Task prompt => Copy every line below exactly.

Task material =>
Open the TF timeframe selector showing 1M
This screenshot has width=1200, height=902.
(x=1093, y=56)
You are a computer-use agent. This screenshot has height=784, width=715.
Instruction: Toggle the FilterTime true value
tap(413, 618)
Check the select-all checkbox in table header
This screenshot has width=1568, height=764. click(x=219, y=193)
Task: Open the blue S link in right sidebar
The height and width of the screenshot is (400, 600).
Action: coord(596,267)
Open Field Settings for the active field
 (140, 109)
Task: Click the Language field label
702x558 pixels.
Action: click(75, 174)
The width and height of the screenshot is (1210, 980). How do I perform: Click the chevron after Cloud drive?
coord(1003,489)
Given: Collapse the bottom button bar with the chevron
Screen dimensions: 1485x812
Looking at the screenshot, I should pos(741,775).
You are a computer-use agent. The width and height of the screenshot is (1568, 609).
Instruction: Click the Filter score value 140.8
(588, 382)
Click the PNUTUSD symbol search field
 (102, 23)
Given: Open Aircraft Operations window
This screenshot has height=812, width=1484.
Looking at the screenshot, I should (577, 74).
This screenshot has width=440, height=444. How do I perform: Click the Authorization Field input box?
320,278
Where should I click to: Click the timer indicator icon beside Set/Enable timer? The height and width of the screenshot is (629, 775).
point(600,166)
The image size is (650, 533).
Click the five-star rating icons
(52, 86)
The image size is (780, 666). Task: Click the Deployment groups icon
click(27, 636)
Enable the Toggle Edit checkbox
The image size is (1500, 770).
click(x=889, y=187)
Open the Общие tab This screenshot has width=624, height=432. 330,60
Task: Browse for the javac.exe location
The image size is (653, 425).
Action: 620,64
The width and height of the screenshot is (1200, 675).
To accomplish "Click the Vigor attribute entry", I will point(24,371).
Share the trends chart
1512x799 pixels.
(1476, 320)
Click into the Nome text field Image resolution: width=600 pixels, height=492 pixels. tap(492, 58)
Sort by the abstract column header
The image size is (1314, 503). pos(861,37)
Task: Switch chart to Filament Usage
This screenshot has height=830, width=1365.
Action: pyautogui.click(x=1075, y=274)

Exercise answer =>
Open the TF timeframe selector showing 1M
This screenshot has width=1200, height=902.
(x=1093, y=56)
You are a computer-use agent. This screenshot has height=784, width=715.
Instruction: Toggle the FilterTime true value
tap(413, 618)
Check the select-all checkbox in table header
This screenshot has width=1568, height=764. click(x=219, y=193)
Task: Open the blue S link in right sidebar
The height and width of the screenshot is (400, 600).
Action: coord(596,267)
Open Field Settings for the active field
 (140, 109)
Task: Click the Language field label
702x558 pixels.
Action: click(75, 174)
The width and height of the screenshot is (1210, 980). How do I perform: Click the chevron after Cloud drive?
coord(1003,489)
Given: Collapse the bottom button bar with the chevron
Screen dimensions: 1485x812
Looking at the screenshot, I should pos(741,775).
You are a computer-use agent. The width and height of the screenshot is (1568, 609).
Instruction: Click the Filter score value 140.8
(588, 382)
Click the PNUTUSD symbol search field
 (102, 23)
Given: Open Aircraft Operations window
This screenshot has height=812, width=1484.
Looking at the screenshot, I should (577, 74).
This screenshot has width=440, height=444. How do I perform: Click the Authorization Field input box?
320,278
Where should I click to: Click the timer indicator icon beside Set/Enable timer? The height and width of the screenshot is (629, 775).
point(600,166)
The image size is (650, 533).
Click the five-star rating icons
(52, 86)
The image size is (780, 666). Task: Click the Deployment groups icon
click(27, 636)
Enable the Toggle Edit checkbox
The image size is (1500, 770).
click(x=889, y=187)
Open the Общие tab This screenshot has width=624, height=432. 330,60
Task: Browse for the javac.exe location
The image size is (653, 425).
Action: 620,64
The width and height of the screenshot is (1200, 675).
To accomplish "Click the Vigor attribute entry", I will point(24,371).
Share the trends chart
1512x799 pixels.
(1476, 320)
Click into the Nome text field Image resolution: width=600 pixels, height=492 pixels. tap(492, 58)
Sort by the abstract column header
The image size is (1314, 503). pos(861,37)
Task: Switch chart to Filament Usage
This screenshot has height=830, width=1365.
Action: pyautogui.click(x=1075, y=274)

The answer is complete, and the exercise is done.